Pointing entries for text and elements
★ ★ ★

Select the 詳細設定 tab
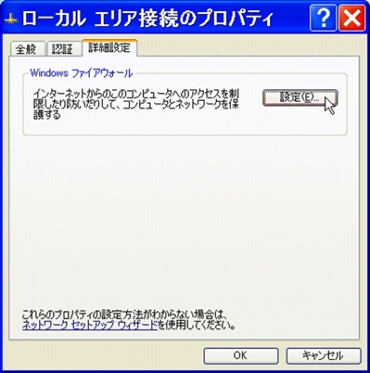 tap(110, 48)
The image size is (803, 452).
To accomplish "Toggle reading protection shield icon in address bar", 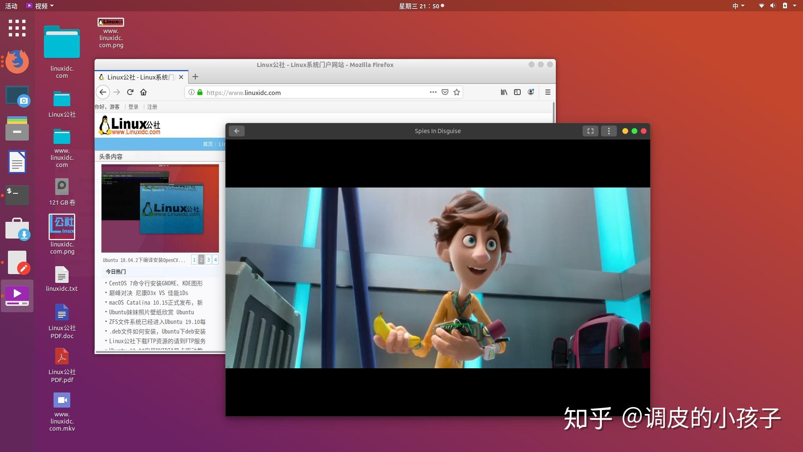I will (445, 92).
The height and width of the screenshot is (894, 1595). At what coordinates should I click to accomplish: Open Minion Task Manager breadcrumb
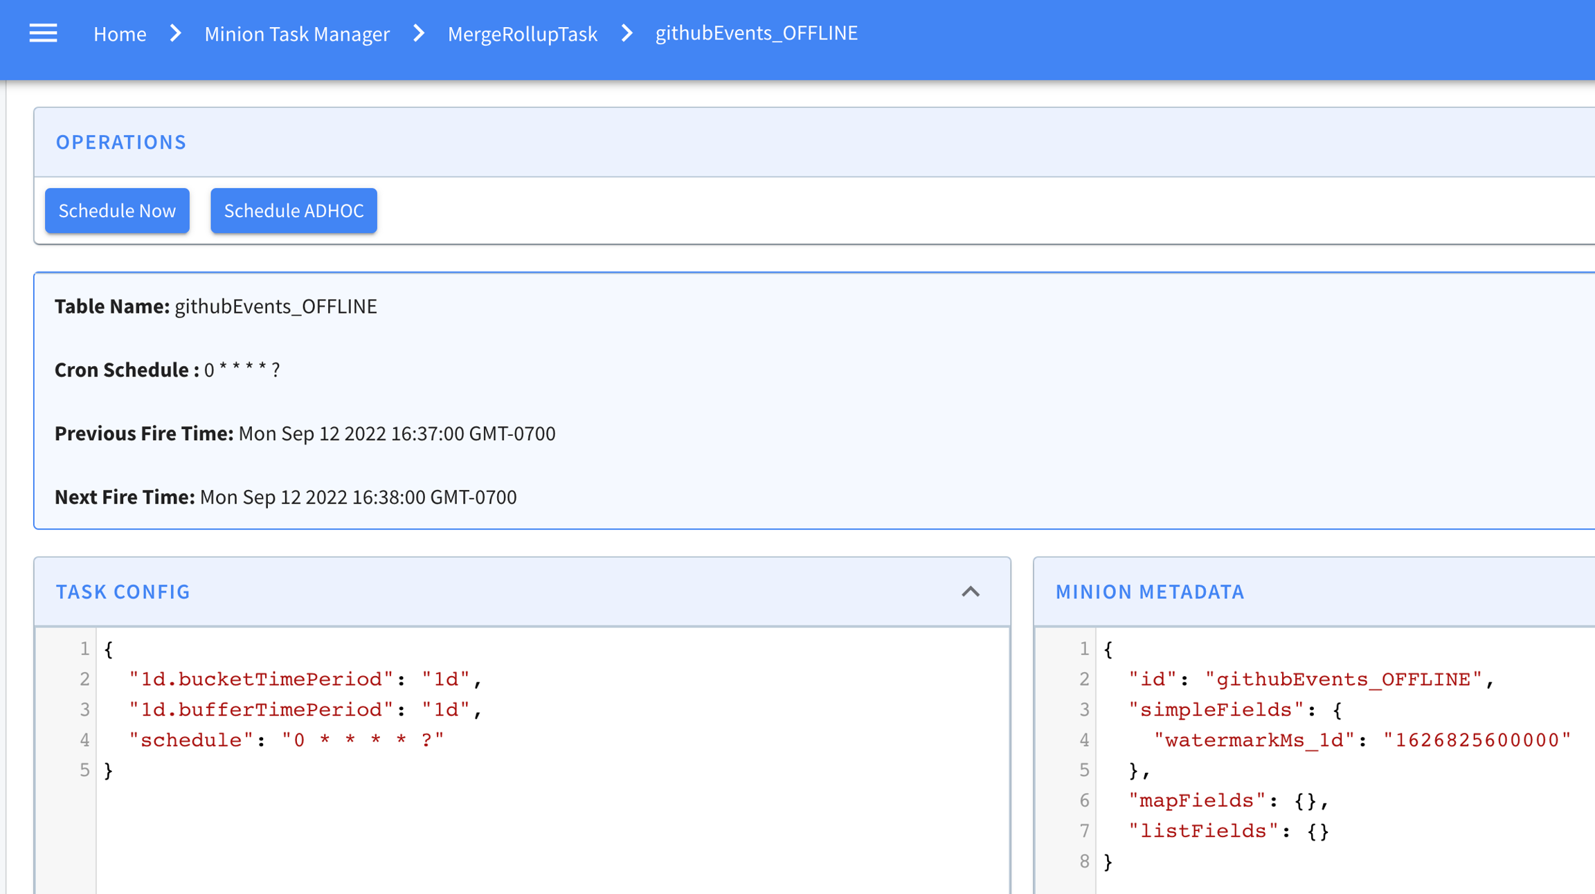tap(296, 33)
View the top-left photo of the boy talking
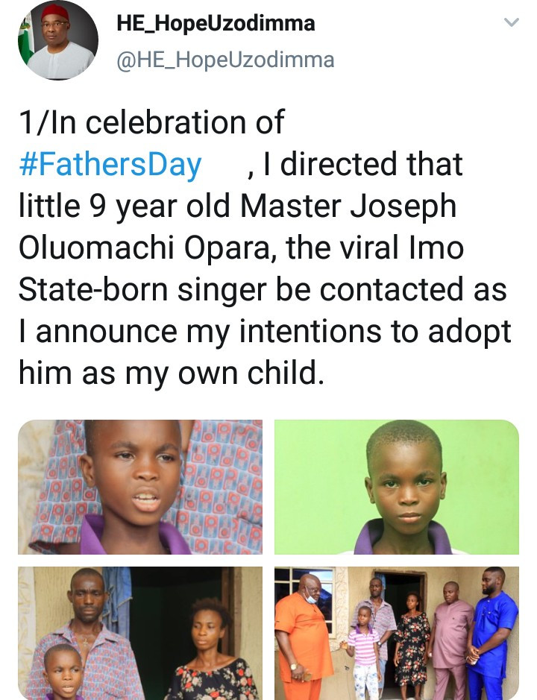 pyautogui.click(x=140, y=487)
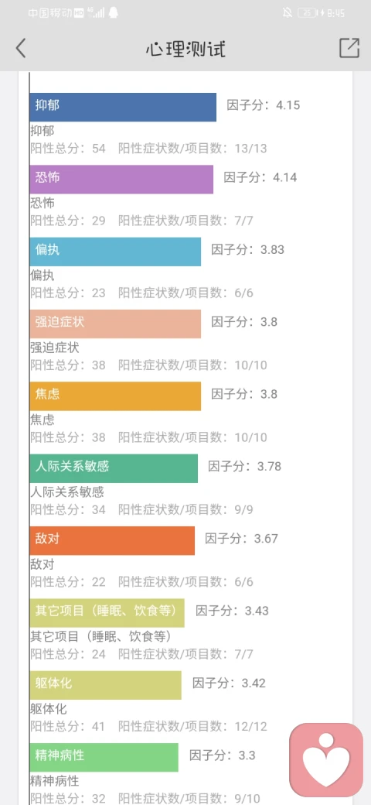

★ ★ ★

Starting at the line that contains "The height and" and ending with the last of the entries, can you rename "Minion Task Manager" to "Worker Task Manager", leaving all else unchanged? Leave the pictures out.

RIGHT ANSWER
The height and width of the screenshot is (894, 1595). At what coordinates should I click to accomplish: Open Worker Task Manager breadcrumb
tap(296, 33)
View the top-left photo of the boy talking
 pyautogui.click(x=140, y=487)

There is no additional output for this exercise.